Agharnan Gandhi scite author profile

Oocytes and embryos are typically exposed sequentially to varying culture media in standard in-vitro protocols. Expenditures of energy may be required following each medium change to adjust to the changing environment. Therefore, a single base medium was evaluated for its ability to support in-vitro maturation, fertilization and pre-implantation development (IVM/F/C) of bovine oocytes and embryos. Four treatments were examined: a standard maturation [tissue culture medium (TCM) 199 with bovine calf serum (BCS)], fertilization (modified Tyrode's medium with albumin, lactate and pyruvate) and culture (hamster embryo culture medium/TCM with BCS) system (control) and three synthetic oviductal fluid (SOF) treatments; maturation in SOF with bovine serum albumin (SOFBSA), SOF with bovine calf serum (SOFBCS) or the control maturation medium (TCM199 with BCS; SOF199), followed by fertilization and culture in SOF medium.

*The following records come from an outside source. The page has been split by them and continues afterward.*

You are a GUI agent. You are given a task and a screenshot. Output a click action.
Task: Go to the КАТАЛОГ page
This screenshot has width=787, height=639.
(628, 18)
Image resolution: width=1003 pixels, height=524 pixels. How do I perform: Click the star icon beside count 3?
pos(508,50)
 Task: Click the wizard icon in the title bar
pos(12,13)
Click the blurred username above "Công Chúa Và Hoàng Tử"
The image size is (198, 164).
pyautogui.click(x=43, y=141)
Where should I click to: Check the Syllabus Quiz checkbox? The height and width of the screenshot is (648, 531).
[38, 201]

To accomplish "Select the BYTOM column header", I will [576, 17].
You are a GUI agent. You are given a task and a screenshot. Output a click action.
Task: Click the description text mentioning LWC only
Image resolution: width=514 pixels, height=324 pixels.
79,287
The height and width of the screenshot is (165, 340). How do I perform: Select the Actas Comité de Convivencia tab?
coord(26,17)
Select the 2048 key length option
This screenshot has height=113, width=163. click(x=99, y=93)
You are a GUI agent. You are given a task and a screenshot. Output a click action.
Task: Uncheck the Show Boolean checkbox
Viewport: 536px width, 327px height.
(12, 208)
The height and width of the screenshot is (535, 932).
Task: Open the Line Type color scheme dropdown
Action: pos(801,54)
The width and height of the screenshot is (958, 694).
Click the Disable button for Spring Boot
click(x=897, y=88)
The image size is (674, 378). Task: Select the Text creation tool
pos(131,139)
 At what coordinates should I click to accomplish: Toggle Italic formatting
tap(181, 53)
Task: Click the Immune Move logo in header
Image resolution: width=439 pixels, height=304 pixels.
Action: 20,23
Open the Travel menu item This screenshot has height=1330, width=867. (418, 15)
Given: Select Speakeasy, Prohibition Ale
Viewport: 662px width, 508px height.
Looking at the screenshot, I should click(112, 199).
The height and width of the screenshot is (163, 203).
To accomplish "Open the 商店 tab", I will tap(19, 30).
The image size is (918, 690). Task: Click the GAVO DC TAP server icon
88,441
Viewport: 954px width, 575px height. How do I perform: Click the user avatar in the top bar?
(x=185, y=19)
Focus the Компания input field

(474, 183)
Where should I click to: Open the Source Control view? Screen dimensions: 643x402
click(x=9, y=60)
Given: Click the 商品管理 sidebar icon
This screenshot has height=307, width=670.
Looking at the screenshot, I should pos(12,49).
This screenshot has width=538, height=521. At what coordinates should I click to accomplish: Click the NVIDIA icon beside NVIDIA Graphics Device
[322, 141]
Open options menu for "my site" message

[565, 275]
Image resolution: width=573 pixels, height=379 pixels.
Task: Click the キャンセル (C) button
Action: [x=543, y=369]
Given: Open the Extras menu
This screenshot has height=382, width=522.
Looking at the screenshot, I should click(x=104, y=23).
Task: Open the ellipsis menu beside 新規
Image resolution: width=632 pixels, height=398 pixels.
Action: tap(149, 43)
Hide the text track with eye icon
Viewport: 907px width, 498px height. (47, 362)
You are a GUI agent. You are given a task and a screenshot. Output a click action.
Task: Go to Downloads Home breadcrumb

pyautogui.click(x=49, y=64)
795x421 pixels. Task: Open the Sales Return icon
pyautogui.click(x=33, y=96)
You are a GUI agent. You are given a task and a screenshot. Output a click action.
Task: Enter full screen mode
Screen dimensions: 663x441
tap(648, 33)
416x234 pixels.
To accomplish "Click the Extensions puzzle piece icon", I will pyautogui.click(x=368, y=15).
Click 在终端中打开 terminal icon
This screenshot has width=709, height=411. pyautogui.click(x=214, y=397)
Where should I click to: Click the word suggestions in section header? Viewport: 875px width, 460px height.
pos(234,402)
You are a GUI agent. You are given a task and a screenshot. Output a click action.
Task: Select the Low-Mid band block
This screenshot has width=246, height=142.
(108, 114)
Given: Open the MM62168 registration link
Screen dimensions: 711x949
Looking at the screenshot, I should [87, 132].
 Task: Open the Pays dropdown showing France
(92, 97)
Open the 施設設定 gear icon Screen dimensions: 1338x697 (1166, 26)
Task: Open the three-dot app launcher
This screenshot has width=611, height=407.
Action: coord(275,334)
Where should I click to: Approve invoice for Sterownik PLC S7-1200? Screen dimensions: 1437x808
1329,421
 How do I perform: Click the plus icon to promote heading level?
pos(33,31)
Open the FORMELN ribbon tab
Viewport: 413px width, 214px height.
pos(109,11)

The percentage of total inseminated oocytes successfully developing to the morula and blastocyst stage did not differ (P > 0. 05) between treatments (control, 30.5 +/- 3.5; SOFBSA, 24.6 +/- 3.2; SOFBCS, 22.4 +/- 4.7; SOF199, 27.3 +/- 3.2). Embryos cultured in SOFBCS (92.1 +/- 6.4) had significantly higher cell numbers (P < 0. 05) than those cultured in control (74.8 +/- 4.8) and SOFBSA (71.6 +/- 6.6) but not SOF199 (81.2 +/- 6.8). In conclusion, a single medium can be used successfully throughout maturation, fertilization and pre-implantation embryo development. Moreover, inclusion of serum during maturation in the single medium system resulted in significantly greater cell numbers, possibly reflecting increased quality of the embryos produced.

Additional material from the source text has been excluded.